Indie Basement (10/29): the week in classic indie, college rock, and more
Happy Halloween Weekend! I forgot to figure out a costume once again as I've been busy listening to records. This week I review new platters from Billy Bragg, Brooklyn buzz band Geese, Sam Evian and The Pop Group's dub version of their 1979 debut album, which they made with reggae legend Dennis Bovell. And while last week I reviewed a record 13 albums (Jarvis, Guided by Voices, Clinic, 10 more), it turns out I still missed a couple, so I play catch-up with Xeno & Oaklander and L.A. motorik psych band Dummy.
There are lots more albums that came out today, of course, and Andrew takes on major new releases by The War on Drugs, Marissa Nadler, and more.
In more Basement-related news from the week: Snapped Ankles are going to tour North America next year (and BrooklynVegan is presenting their NYC show); Midlake announced their first album in a decade; Spoon's new single is very good; Metronomy announced their new album; so did Elvis Costello; The Residents have a massive new retrospective coffee table book; The Wedding Present are going to release a new single every month in 2022; Edgar Wright's great The Sparks Brothers documentary is now on Netflix.
Speaking of that very cool-looking Residents book, you can preorder it in the BV Shop. Check out the Indie Basement mini shop for lots of albums, books and merch hand-picked by this guy.
Billy Bragg – The Million Things That Never Happened (Cooking Vinyl)
On his 10th album, Billy Bragg continues to mix the personal and political in sublime ways like few else
One of the great human beings of Planet Earth, Billy Bragg has been mixing pop and politics with compassion and wit for 40 years and, unlike some of his contemporaries, has continued to evolve, look forward and consider the bigger picture. "As a mid century modern geezer, I’m aware that my notions of personal relationships were formed almost fifty years ago, likewise my politics," Billy says. "To cling to that and imagine that you’ve nothing to learn from younger generations, you’re in danger of becoming a dinosaur. Kids have got new priorities and new ideas. Thatcher’s dead. The world has moved on. I’m trying to respond to the things I’m hearing now, rather than reminding folk of ‘the good old days’."

Collected data:
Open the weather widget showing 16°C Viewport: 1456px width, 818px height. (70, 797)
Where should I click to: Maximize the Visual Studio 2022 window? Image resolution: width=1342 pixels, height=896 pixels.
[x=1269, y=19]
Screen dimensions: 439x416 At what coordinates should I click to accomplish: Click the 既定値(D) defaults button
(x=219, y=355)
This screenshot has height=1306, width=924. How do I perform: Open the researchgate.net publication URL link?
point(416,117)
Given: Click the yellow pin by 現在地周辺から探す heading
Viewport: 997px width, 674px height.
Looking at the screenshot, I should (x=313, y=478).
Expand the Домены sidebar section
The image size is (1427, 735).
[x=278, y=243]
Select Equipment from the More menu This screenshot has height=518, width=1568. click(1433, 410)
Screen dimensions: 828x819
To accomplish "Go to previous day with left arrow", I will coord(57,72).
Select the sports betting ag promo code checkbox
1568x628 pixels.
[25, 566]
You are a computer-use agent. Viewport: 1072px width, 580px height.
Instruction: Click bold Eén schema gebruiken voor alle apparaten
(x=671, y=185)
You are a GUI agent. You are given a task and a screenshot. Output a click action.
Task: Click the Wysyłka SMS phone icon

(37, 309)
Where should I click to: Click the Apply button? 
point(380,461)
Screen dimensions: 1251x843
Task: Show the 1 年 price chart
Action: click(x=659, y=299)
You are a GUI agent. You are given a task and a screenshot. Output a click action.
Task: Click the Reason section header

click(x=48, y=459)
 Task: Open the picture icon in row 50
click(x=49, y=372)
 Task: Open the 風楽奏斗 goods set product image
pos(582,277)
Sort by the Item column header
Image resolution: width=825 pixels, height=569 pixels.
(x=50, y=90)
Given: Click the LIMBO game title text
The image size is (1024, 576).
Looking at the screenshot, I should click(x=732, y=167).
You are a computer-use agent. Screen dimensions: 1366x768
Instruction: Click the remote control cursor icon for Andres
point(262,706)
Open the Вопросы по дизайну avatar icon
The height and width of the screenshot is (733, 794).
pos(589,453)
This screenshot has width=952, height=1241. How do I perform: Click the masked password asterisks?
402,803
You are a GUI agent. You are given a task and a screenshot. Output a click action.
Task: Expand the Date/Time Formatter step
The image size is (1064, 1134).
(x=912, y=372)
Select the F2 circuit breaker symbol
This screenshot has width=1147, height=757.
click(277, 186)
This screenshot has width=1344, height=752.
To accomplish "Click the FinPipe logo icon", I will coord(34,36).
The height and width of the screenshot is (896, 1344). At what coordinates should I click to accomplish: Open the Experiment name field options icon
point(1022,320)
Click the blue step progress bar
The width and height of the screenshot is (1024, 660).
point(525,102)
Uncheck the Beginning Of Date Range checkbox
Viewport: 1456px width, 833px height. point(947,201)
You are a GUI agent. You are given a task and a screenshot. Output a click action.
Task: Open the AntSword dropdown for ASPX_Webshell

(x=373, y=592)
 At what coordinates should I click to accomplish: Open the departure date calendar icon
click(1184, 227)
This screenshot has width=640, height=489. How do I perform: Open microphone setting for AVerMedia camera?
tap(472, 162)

*WORK INSTRUCTION*
From the Indie Basement column, list every act that the news roundup says announced a new album.

*SOLUTION TO THE PROBLEM*
Midlake, Metronomy, Elvis Costello